◆ **Task goal**:
Please write out all the entries exactly, without the pictures.

◆ **Dataset records**:
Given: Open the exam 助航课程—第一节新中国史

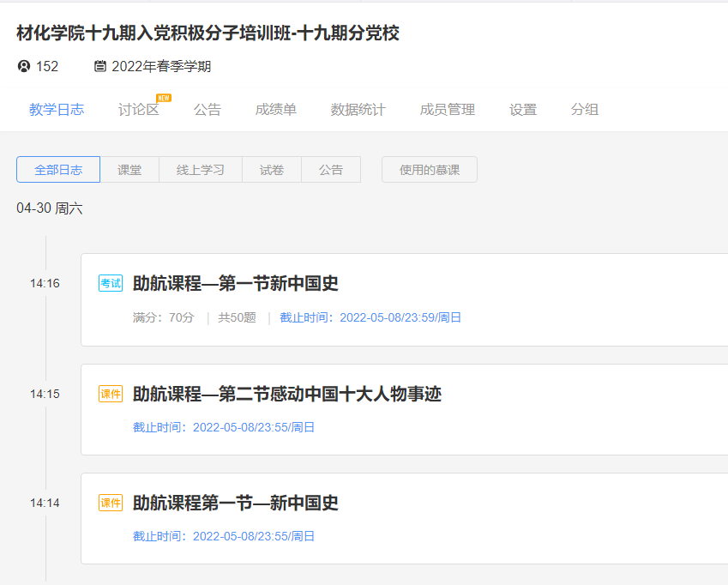Looking at the screenshot, I should pyautogui.click(x=236, y=284).
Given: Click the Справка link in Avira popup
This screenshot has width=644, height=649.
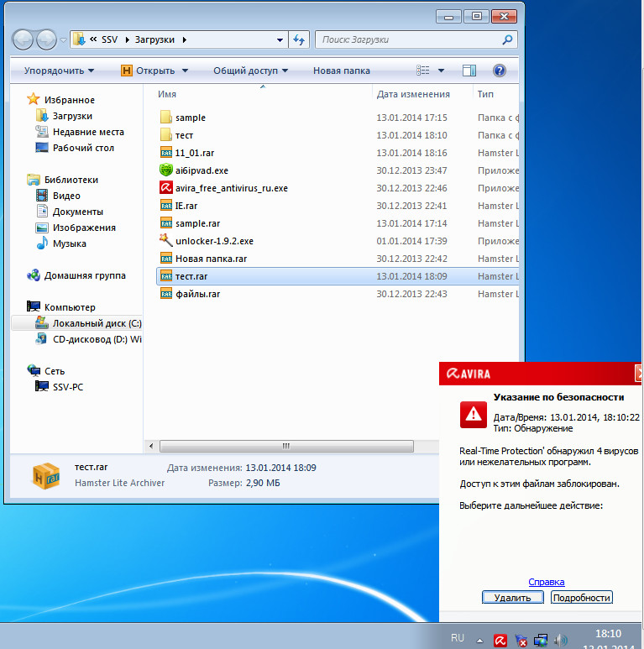Looking at the screenshot, I should point(547,582).
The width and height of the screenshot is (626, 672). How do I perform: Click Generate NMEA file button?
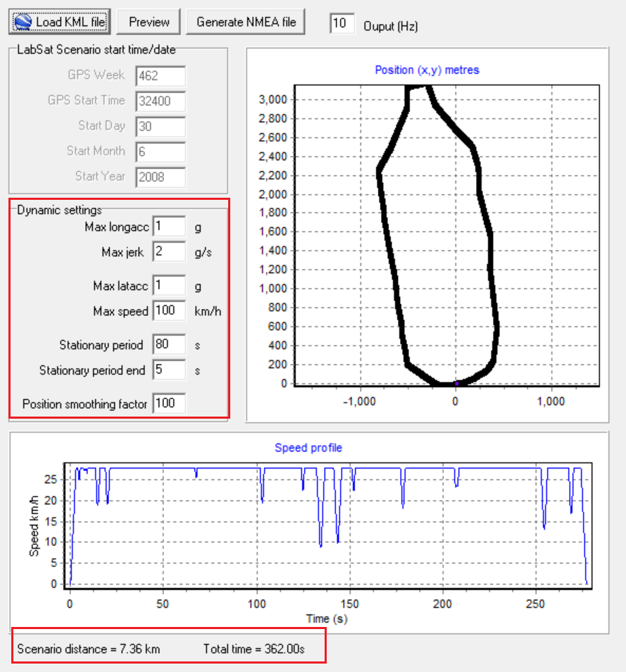246,22
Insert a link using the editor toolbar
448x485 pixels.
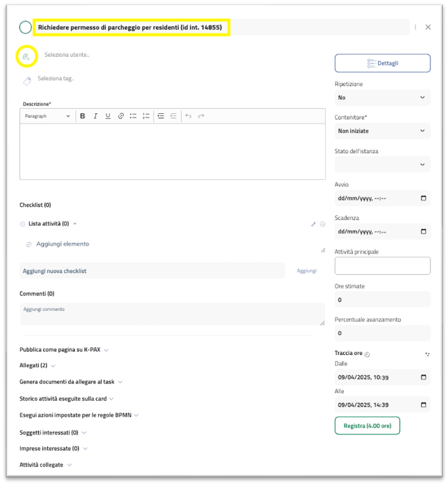(x=120, y=116)
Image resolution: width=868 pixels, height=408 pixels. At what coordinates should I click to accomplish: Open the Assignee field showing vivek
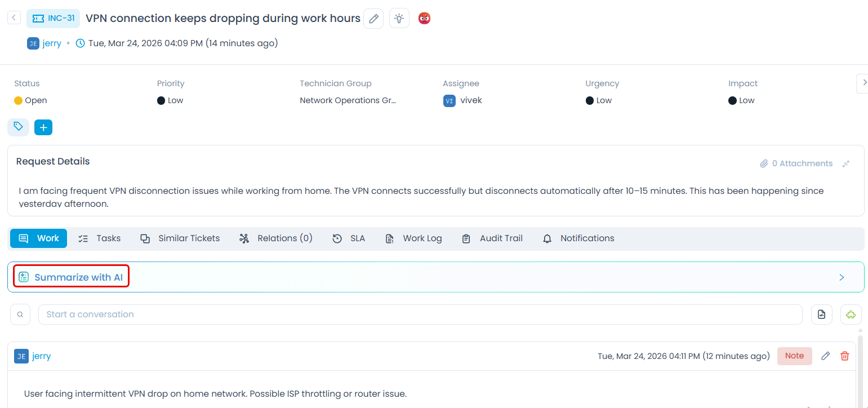click(x=471, y=100)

◆ **Written answer**:
Given: Open the exam 助航课程—第一节新中国史

Looking at the screenshot, I should pyautogui.click(x=236, y=284).
Given: Click the Справка link in Avira popup
This screenshot has width=644, height=649.
Looking at the screenshot, I should point(547,582).
The width and height of the screenshot is (626, 672). How do I perform: Click Generate NMEA file button?
246,22
Insert a link using the editor toolbar
448x485 pixels.
(x=120, y=116)
Image resolution: width=868 pixels, height=408 pixels. At what coordinates should I click to accomplish: Open the Assignee field showing vivek
click(x=471, y=100)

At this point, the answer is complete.